A scientific meeting took place this week in San Diego displaying researching on alcohol and drug dependency at the 41st annual Research Society on Alcoholism (RSA). Scientists, Psychologists and recovered addicts all meeting together to empower others with dependency issues and educate those with loved ones to testify that addiction is a brain disease, not an effect of criminal behavior or a personality defect. Researchers are now becoming open with the scientific facts showing that addiction is in fact a brain disease, in hopes to de-stigmatize the judgment felt by addicts on a daily basis.

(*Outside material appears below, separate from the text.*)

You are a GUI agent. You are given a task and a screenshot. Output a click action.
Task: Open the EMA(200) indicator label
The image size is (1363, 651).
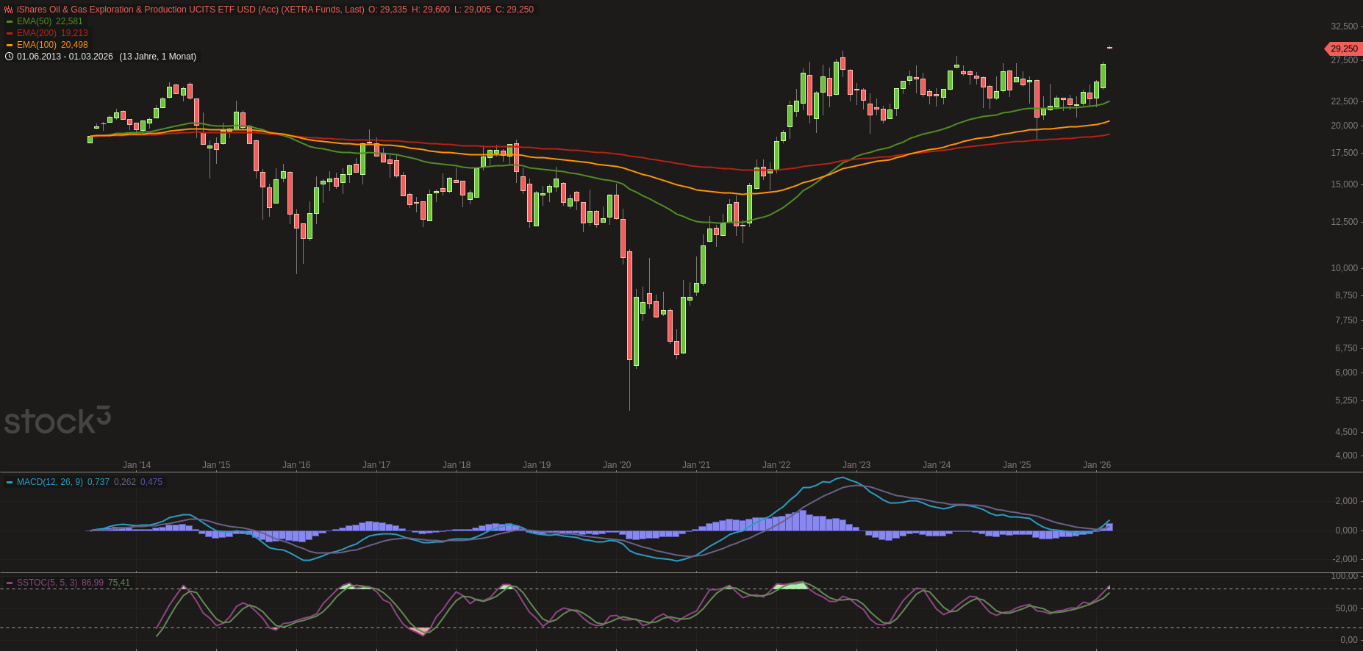coord(37,33)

Professor and head of the Laboratory of the Biology of Addictive Diseases at The Rockefeller University in New York City, Mary Jeanne Kreek, believes through her analysis of the effects of alcohol and drug abuse on the brain. The laboratory of Biology of Addictive Diseases’ goal is clear up the biological basis of addictions to opiates, alcohol and cocaine.

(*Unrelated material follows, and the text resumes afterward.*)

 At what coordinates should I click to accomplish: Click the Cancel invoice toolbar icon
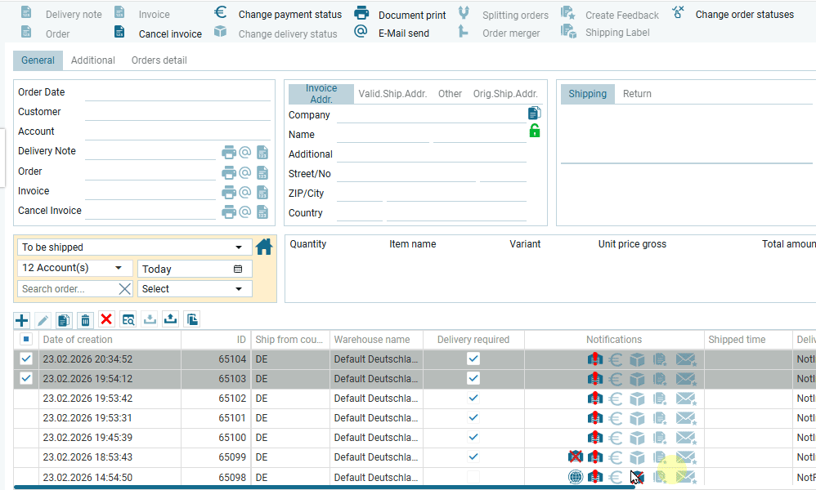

Kreek is a scientist who studies the molecular biology, cell biology cell biology, neurobiology, chemistry, and biochemistry of the endogenous opioid system and the physiological and behavioral effects of the endogenous opioid peptides and related neuropeptides in rats, mice and guinea pigs under basal conditions, and after acute and chronic administration of a drug of abuse or a potential treatment agent. Her lab focuses on clinical studies and the role played by endogenous opioid system in addictive diseases and the roles of various specific opioid peptides and receptors in the normal and abnormal physiology of the neuroendocrine, immune, and gastrointestinal systems.

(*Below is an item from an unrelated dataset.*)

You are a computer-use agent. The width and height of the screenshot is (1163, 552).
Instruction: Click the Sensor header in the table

“Addictive diseases depend on multiple variants of multiple genes working in concert to increase an individual’s vulnerability to developing an addiction and also self-exposure to alcohol, opiates, cocaine, or other drugs of abuse, in addition, laboratory research has shown that each of these drugs of abuse – alcohol, opiates, and cocaine – cause profound changes in gene expression of multiple genes, especially of the opioid, classical neurotransmitter, and stress-responsive systems, which result in changes in behaviors.”
She continued, speaking on behalf of medication assisted treatments and their proven good.
“I also want to emphasize three points regarding the devastating current opioid crisis in the U.S.,” said Kreek. “One, physicians should prescribe a maximum of one week of opiates for relief of acute pain. Only one to three days is needed in most patients, not three weeks as is currently prescribed. Two, naloxone – a safe but short-acting treatment for a suspected opiate overdose – should be available at an affordable price to not only medical personnel, but also first responders, families and others who interact with people using or addicted to opiates. Three, the two extremely effective treatments for opiate addiction – methadone maintenance pharmacotherapy and buprenorphine-naloxone maintenance – should be made far more widely available throughout our country, and the excessively stringent regulations governing methadone maintenance treatment should be relaxed at federal and state levels.”
Kreek added that specific FDA approved medications should be used for the specific addictions they are meant to treat, as one medication is not a replacement for the other when it comes to the different addictions.
“Both naltrexone, approved in the U.S., and Nalmefene, approved in Europe, are effective in 20 to 40 percent of alcoholic patients, and especially effective in alcoholic persons with one or two copies of the “A118G” variant of the mu opioid receptor,” she said.
Currently there is no pharmacotherapeutic drug FDA approved to treat cocaine or other stimulant addictions, but Kreek’s lab is working to create potential treatments for both alcohol and cocaine addictions.